I want to generate a Precision-Recall curve with 5-fold cross-validation showing standard deviation as in the example ROC curve code here.
The code below (adapted from How to Plot PR-Curve Over 10 folds of Cross Validation in Scikit-Learn) gives a PR curves for each fold of cross-validation along with the mean PR curve. I wanted to also show the region of one standard deviation above and below the mean PR curve in grey. But it gives the following error (details in the link below the code):
ValueError: operands could not be broadcast together with shapes (91,) (78,)

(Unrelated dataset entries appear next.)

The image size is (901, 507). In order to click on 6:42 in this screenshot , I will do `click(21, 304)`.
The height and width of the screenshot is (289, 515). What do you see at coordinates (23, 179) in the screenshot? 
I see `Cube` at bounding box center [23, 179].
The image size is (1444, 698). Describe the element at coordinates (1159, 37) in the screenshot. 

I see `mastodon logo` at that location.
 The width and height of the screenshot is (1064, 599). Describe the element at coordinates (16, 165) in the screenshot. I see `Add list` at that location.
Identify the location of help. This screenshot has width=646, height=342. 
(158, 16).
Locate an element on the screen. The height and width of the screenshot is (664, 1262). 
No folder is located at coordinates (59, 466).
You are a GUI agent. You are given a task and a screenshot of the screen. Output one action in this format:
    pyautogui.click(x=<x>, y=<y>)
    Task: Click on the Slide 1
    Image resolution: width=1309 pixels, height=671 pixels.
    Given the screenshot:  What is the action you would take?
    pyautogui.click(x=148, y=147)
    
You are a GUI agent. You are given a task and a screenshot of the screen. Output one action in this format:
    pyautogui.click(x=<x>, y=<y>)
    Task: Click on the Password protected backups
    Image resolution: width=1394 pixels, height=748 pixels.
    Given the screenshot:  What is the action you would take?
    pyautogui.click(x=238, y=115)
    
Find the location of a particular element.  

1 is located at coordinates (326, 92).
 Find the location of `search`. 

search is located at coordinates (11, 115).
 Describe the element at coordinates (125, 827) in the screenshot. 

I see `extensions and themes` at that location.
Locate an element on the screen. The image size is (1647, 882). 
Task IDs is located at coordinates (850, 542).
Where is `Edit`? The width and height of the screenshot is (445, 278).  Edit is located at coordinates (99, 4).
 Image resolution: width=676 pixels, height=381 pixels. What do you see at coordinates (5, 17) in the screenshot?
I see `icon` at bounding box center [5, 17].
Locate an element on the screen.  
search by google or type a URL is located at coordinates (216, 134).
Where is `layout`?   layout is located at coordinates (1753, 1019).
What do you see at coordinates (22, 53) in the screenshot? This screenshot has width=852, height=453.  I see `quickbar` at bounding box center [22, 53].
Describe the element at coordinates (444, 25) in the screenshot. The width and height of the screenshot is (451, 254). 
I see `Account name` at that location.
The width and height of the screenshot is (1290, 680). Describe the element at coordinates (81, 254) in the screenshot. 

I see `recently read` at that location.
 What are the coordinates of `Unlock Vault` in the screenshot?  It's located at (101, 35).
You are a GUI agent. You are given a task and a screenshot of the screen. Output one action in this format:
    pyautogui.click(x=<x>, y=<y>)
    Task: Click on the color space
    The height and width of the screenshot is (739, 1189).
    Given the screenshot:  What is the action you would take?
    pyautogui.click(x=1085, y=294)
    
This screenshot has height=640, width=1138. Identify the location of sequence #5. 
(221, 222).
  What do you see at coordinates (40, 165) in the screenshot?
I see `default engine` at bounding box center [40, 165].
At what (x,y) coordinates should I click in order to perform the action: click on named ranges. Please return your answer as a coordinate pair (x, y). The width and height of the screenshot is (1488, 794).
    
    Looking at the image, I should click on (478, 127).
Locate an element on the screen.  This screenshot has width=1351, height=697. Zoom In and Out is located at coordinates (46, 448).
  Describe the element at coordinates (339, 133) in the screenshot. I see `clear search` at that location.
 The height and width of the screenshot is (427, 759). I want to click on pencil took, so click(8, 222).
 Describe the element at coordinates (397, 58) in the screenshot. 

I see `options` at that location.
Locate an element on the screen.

import matplotlib.pyplot as plt
import numpy
from sklearn.datasets import make_blobs
from sklearn.metrics import precision_recall_curve, auc
from sklearn.model_selection import KFold
from sklearn.svm import SVC
X, y = make_blobs(n_samples=500, n_features=2, centers=2, cluster_std=10.0,
random_state=10)
k_fold = KFold(n_splits=5, shuffle=True, random_state=10)
predictor = SVC(kernel='linear', C=1.0, probability=True, random_state=10)
y_real = []
y_proba = []
precisions, recalls = [], []
for i, (train_index, test_index) in enumerate(k_fold.split(X)):
Xtrain, Xtest = X[train_index], X[test_index]
ytrain, ytest = y[train_index], y[test_index]
predictor.fit(Xtrain, ytrain)
pred_proba = predictor.predict_proba(Xtest)
precision, recall, _ = precision_recall_curve(ytest, pred_proba[:,1])
lab = 'Fold %d AUC=%.4f' % (i+1, auc(recall, precision))
plt.plot(recall, precision, alpha=0.3, label=lab)
y_real.append(ytest)
y_proba.append(pred_proba[:,1])
precisions.append(precision)
recalls.append(recall)
y_real = numpy.concatenate(y_real)
y_proba = numpy.concatenate(y_proba)
precision, recall, _ = precision_recall_curve(y_real, y_proba)
lab = 'Overall AUC=%.4f' % (auc(recall, precision))
plt.plot(recall, precision, lw=2,color='red', label=lab)
std_precision = np.std(precisions, axis=0)
tprs_upper = np.minimum(precisions[median] + std_precision, 1)
tprs_lower = np.maximum(precisions[median] - std_precision, 0)
plt.fill_between(recall_overall, upper_precision, lower_precision, alpha=0.5, linewidth=0, color='grey')
Error reported and Plot generated
Can you please suggest how I add to the following code to also show one standard deviation around the mean PR curve?